Chemin faisant – Christian Satgé

Petite fable affable d‘après Le bœuf & le Ciron d’A. Houdart de la Motte  (Fables nouvelles, I, 13)
Par la Grand’Rue du village que le soleil
Avait confinée pour une heure ou deux, quel pied, 
Pour des siestes qu’inspire l’astre vermeil,
Plus ou moins crapuleuses ou repos du guerrier,
Un chien tirait sur la laisse de son chasseur
De maître. Il le promenait donc, car tout bredouille,
L’homme avait battu les bois le plus obscurs, le cœur
Au meurtre, sans rien ramener, ce niquedouille.
 
Messire Son Chien, au périple, gagna
Un passager. Ou plutôt une passagère. Dame puce,
Encore fille,  voulant quitter malgré cagna,
Le séjour ombreux où elle vit, où las ne se musse,
Pour elle, côté ventre que disette, ou pis,
Famine et du côté compagnie, solitude
La forçant au carême, l’acculant au dépit.
Ces étrangers-là rompaient ses sombres habitudes.
 
À elle, loin de sa misère de ce jour,
La chaude quiétude d’un foyer où ripaille
 Serait assurée et amitiés toujours
Renouvelées.

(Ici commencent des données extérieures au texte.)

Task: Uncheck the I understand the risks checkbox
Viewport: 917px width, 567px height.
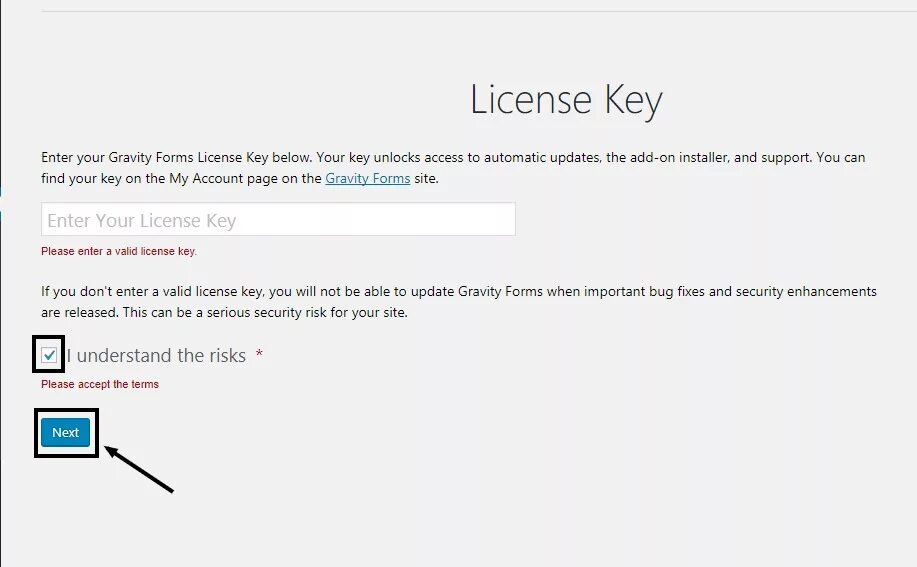Action: [x=49, y=355]
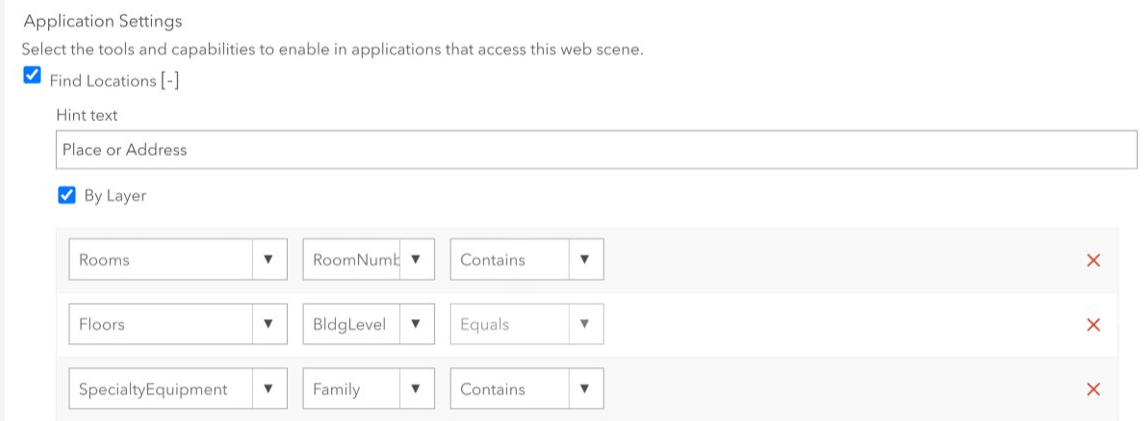Screen dimensions: 1146x421
Task: Remove the Rooms layer search row
Action: coord(1093,260)
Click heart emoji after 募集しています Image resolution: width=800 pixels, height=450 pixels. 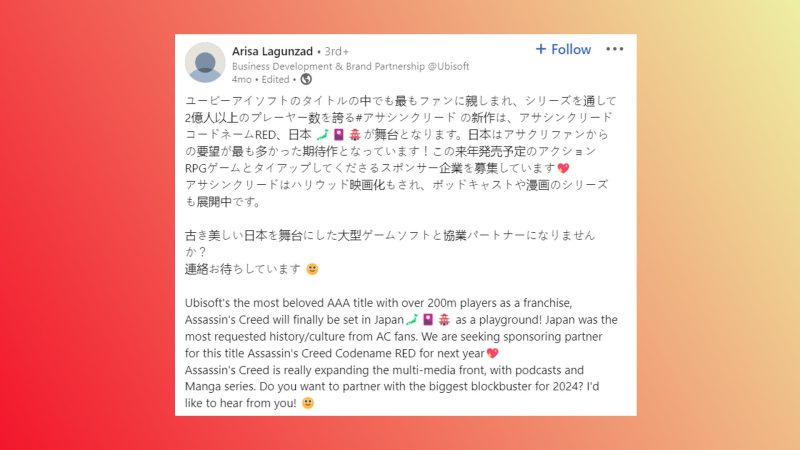coord(563,168)

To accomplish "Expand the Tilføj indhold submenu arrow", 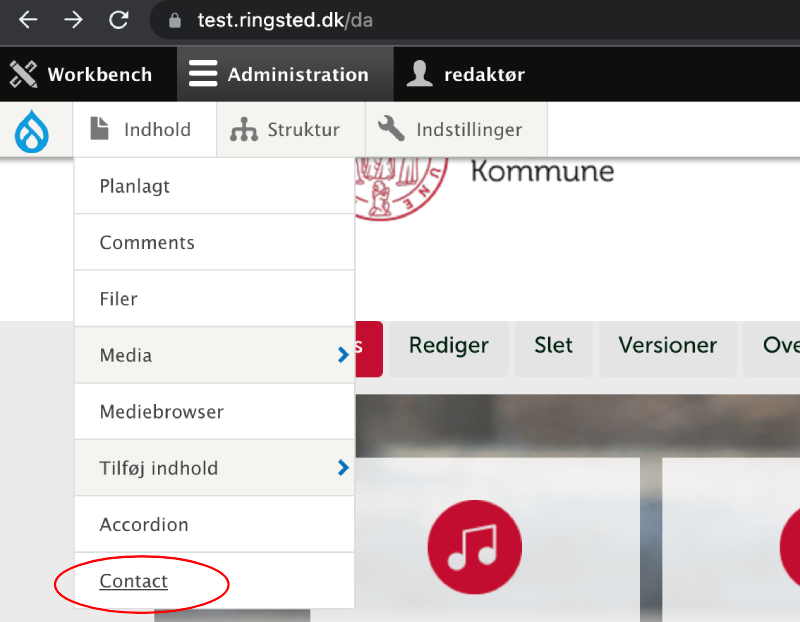I will 343,467.
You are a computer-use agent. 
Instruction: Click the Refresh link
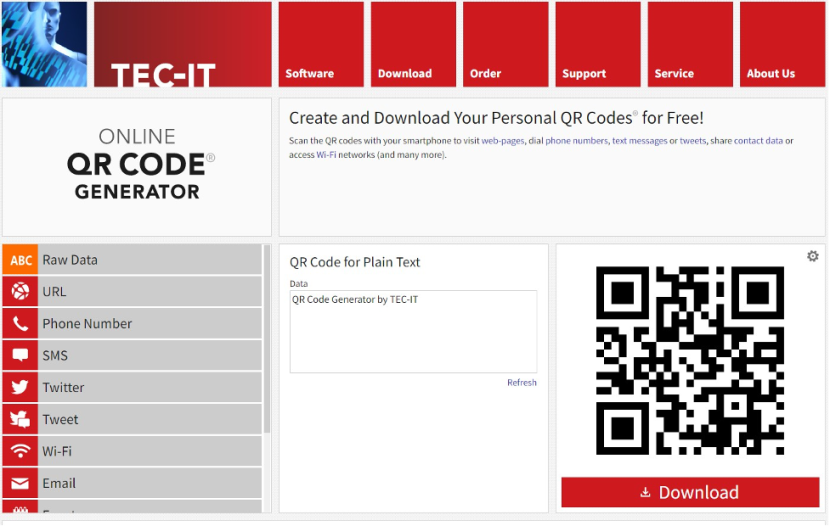[521, 383]
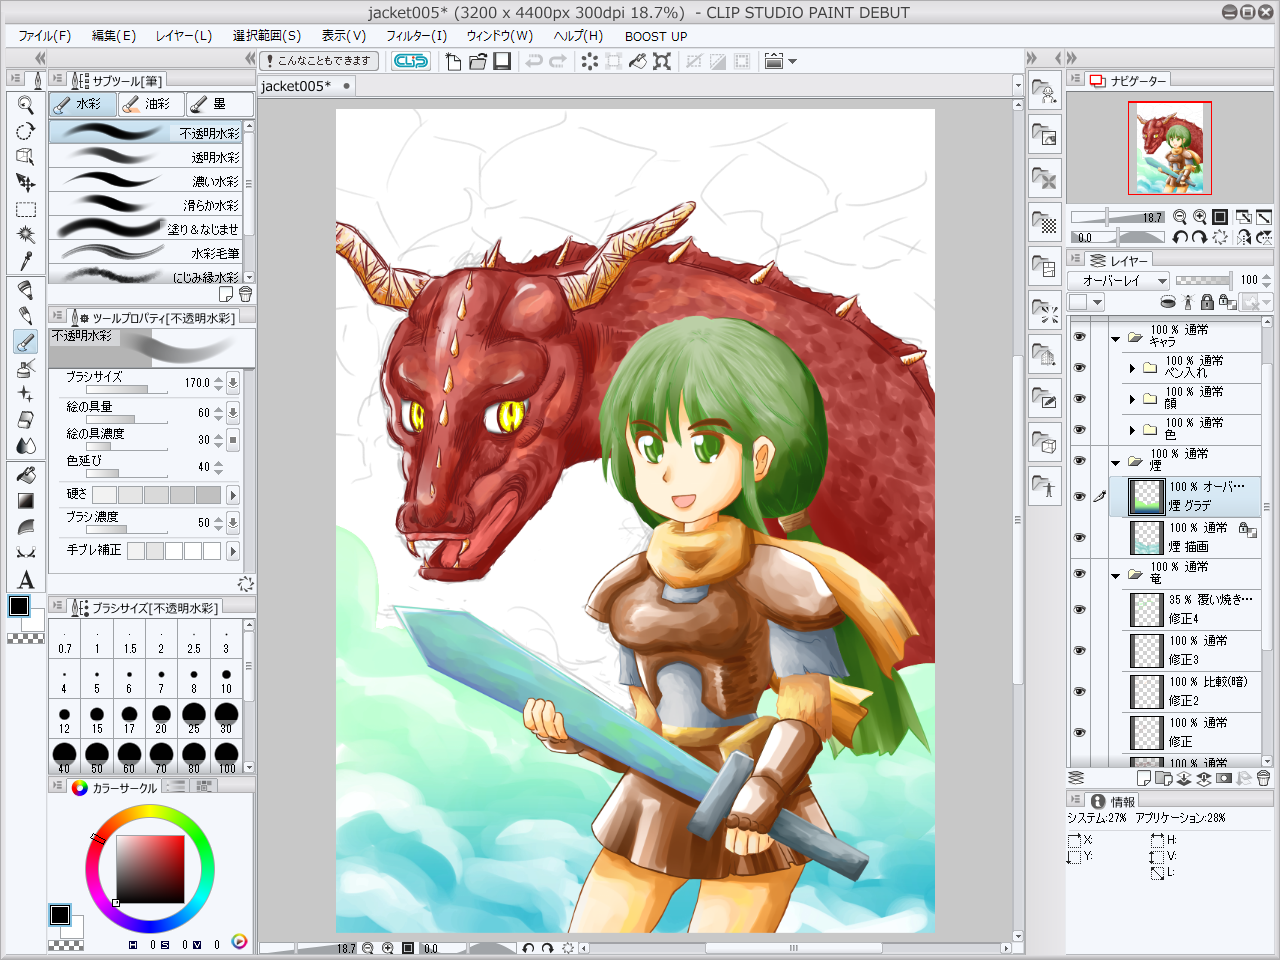Open the フィルター(I) menu
This screenshot has height=960, width=1280.
(416, 36)
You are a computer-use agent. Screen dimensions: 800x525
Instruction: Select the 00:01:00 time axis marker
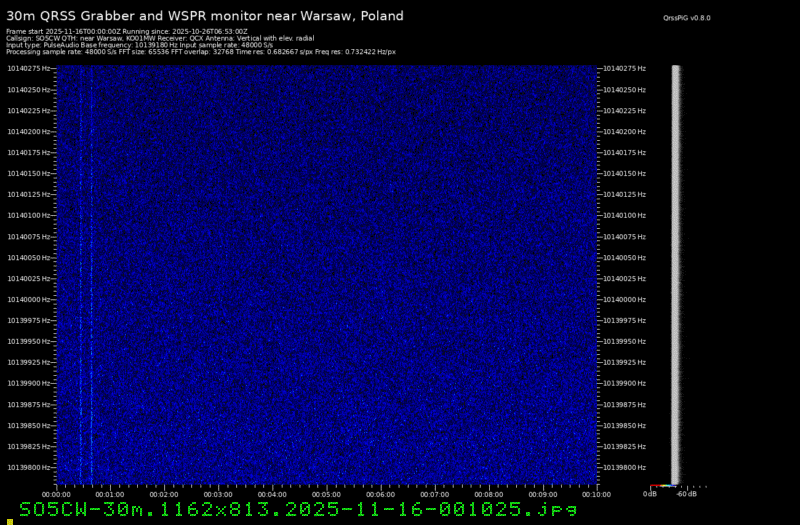tap(109, 493)

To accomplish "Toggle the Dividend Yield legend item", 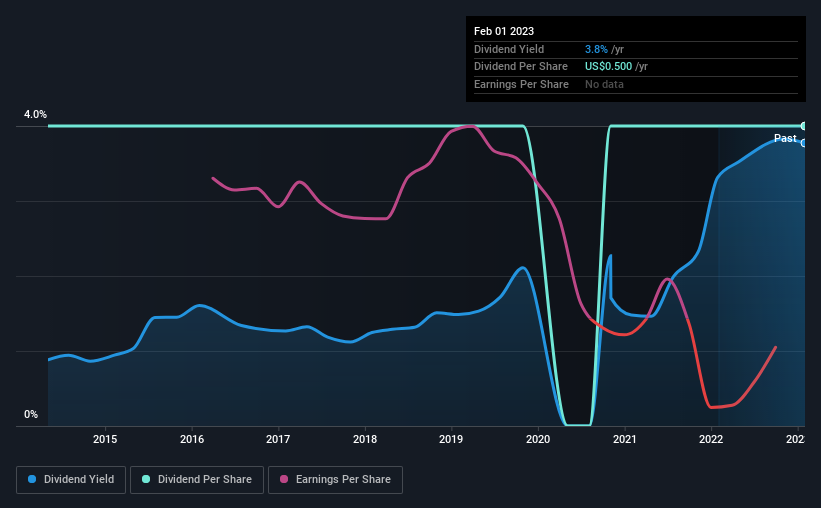I will [x=72, y=480].
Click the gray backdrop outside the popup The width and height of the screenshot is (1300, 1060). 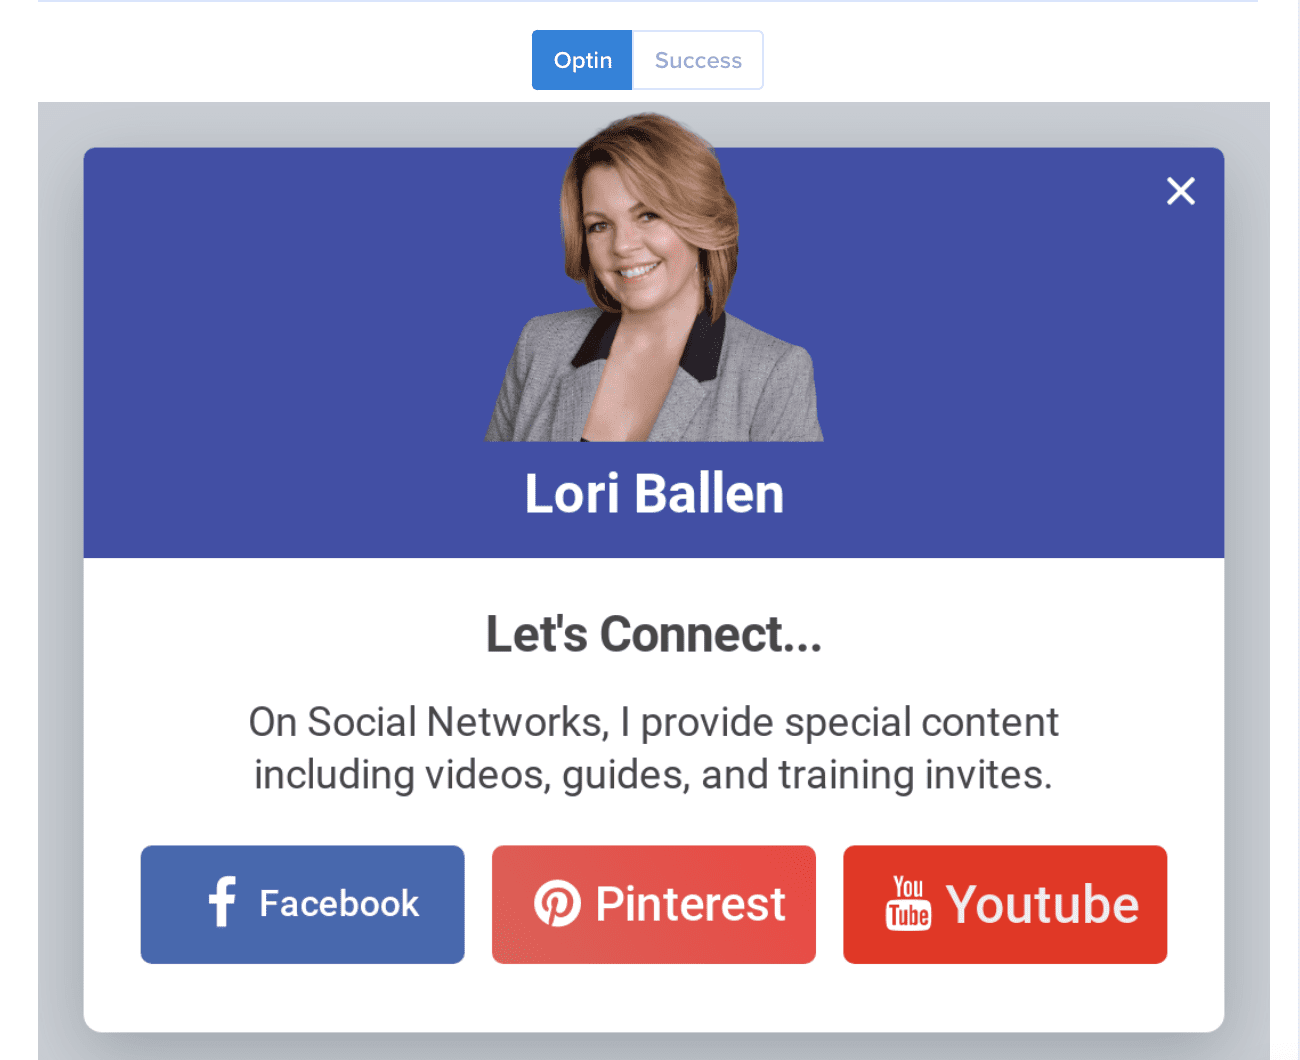coord(60,580)
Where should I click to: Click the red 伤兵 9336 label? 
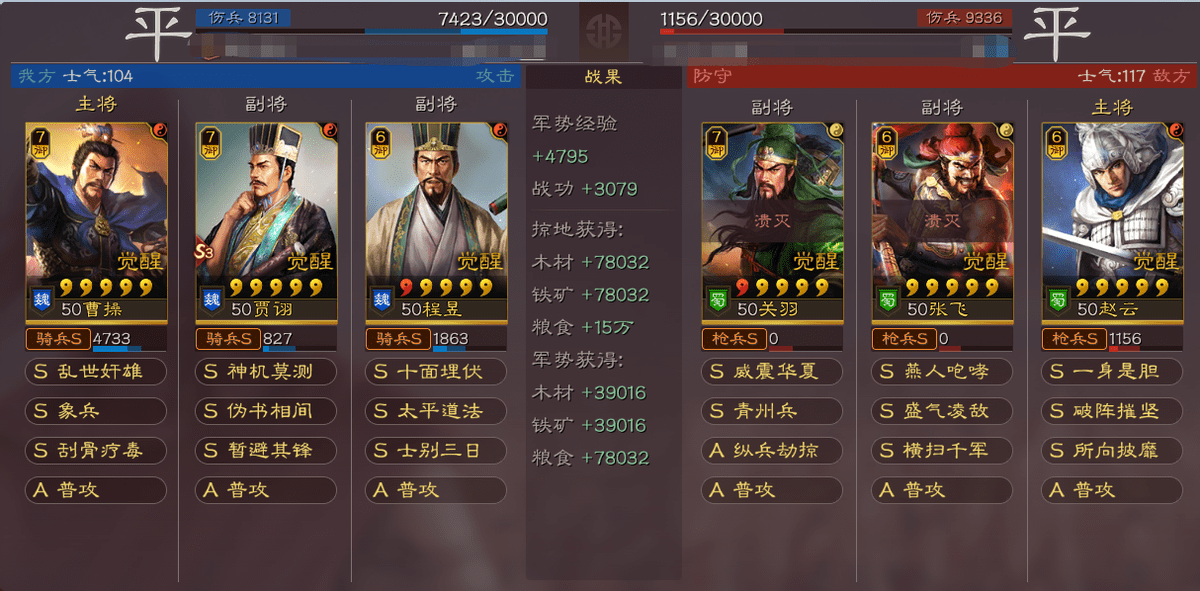[964, 18]
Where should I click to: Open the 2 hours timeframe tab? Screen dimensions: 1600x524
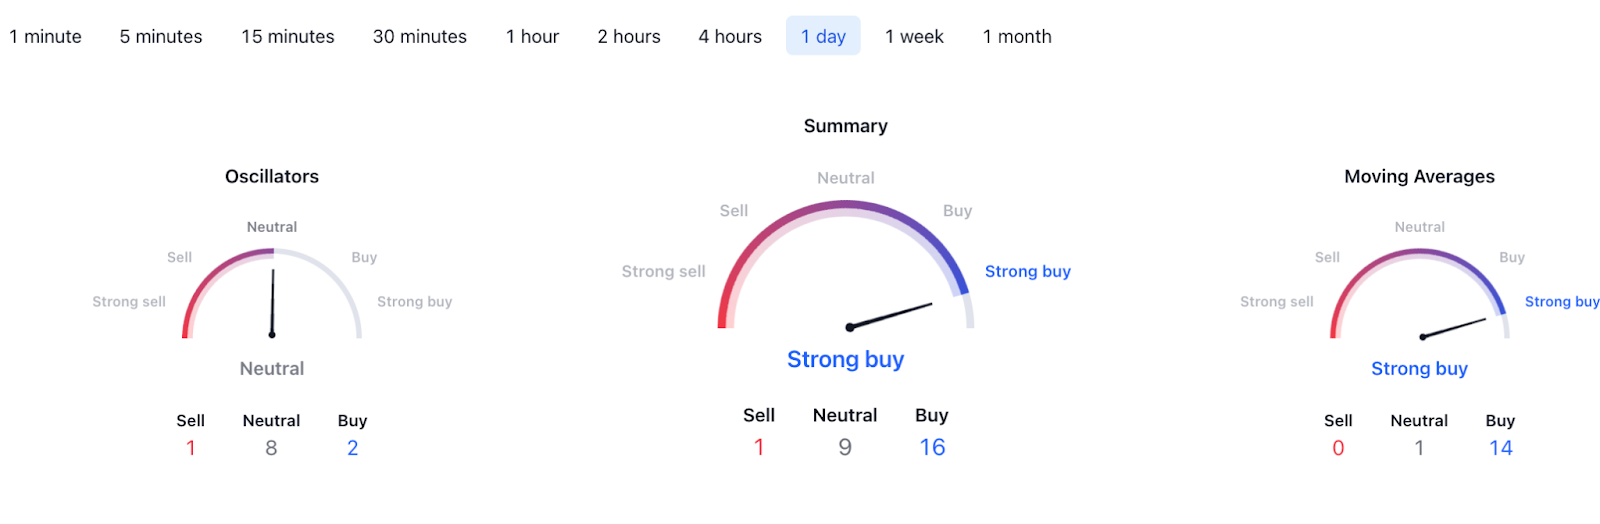click(x=629, y=37)
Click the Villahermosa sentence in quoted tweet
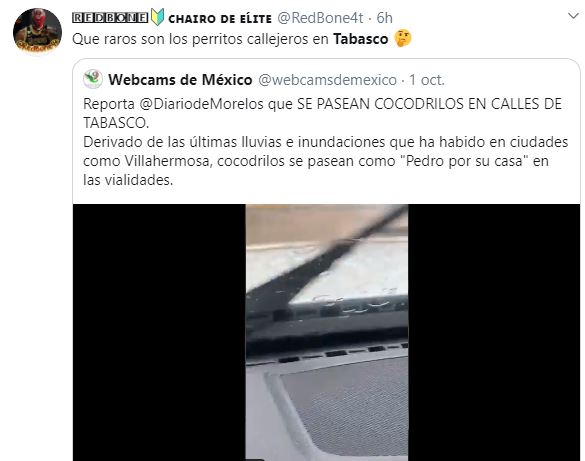The width and height of the screenshot is (585, 461). click(325, 161)
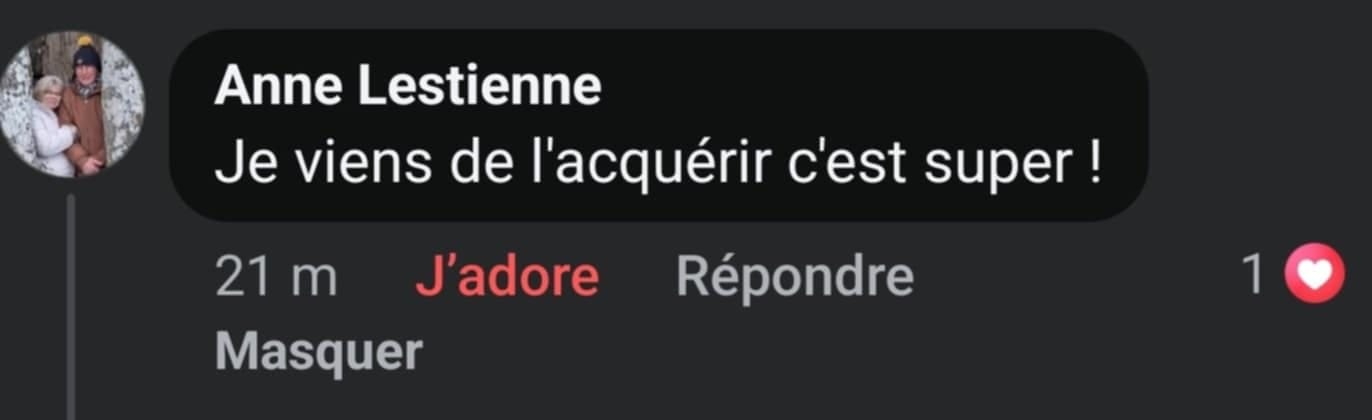Screen dimensions: 1372x420
Task: Select the 21 m timestamp
Action: [x=277, y=277]
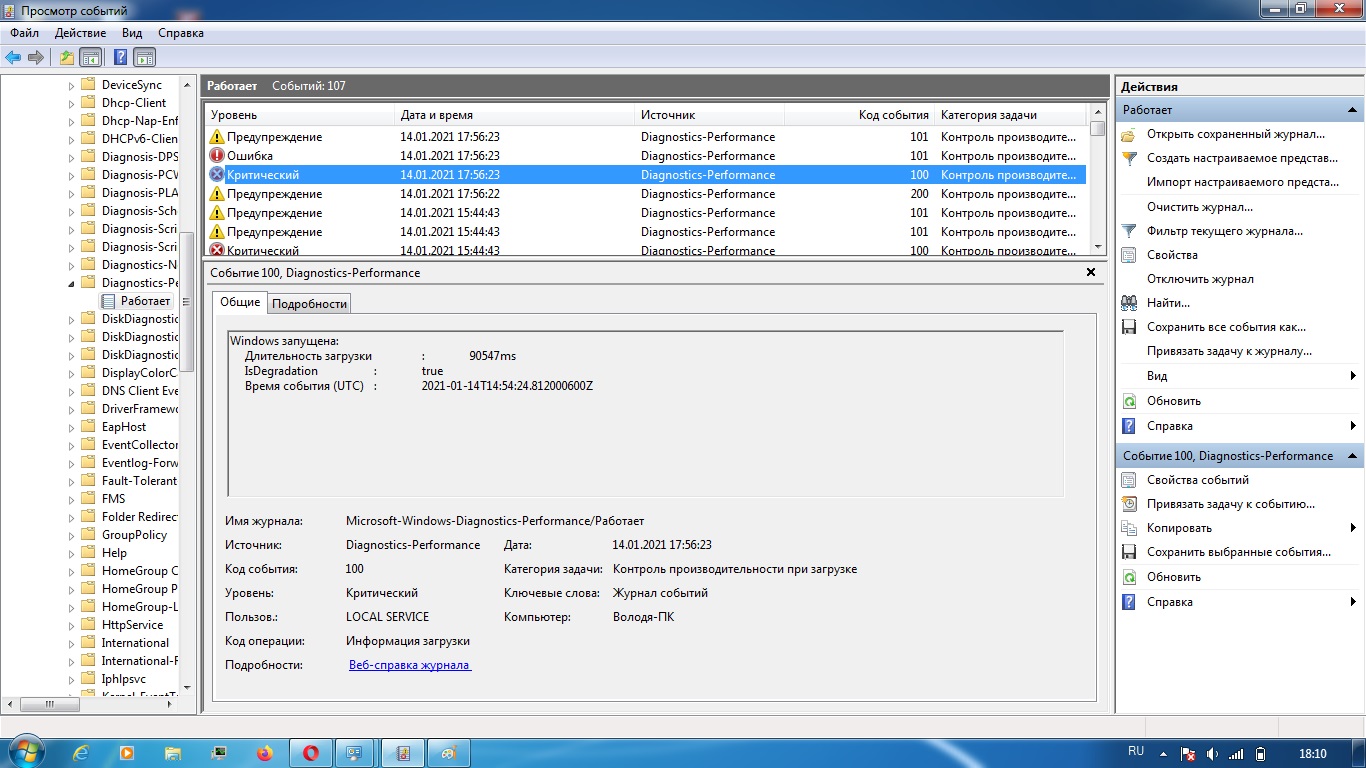1366x768 pixels.
Task: Close the event details preview pane
Action: pos(1091,272)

Elle se juche donc sur l’ouaille
Du Tartarin mais craint de lui peser par trop.
Alors ce microbe se fait plus petit encore
Pas assez sans doute car, dans son petit trot,
Le cabot s’arrête souvent pour, matamore,
D’une patte fort rageuse, le déloger. 
Se sachant crainte, la puce  joue les discrètes
Et, plus, fait ceinture de peur d’épuiser 
Son destrier valant bien grosse charrette.
 
Se faisant légère et maigre, quoiqu’un toutou
Soit à la fois carrosse, auberge, hostellerie,
Notre atome ne faillit pas, passe-partout
Et risque-tout, vrai as de la filouterie,
À trouver Eden et Nirvana au village ;
L’huis du chasseur serait premier vous pensez !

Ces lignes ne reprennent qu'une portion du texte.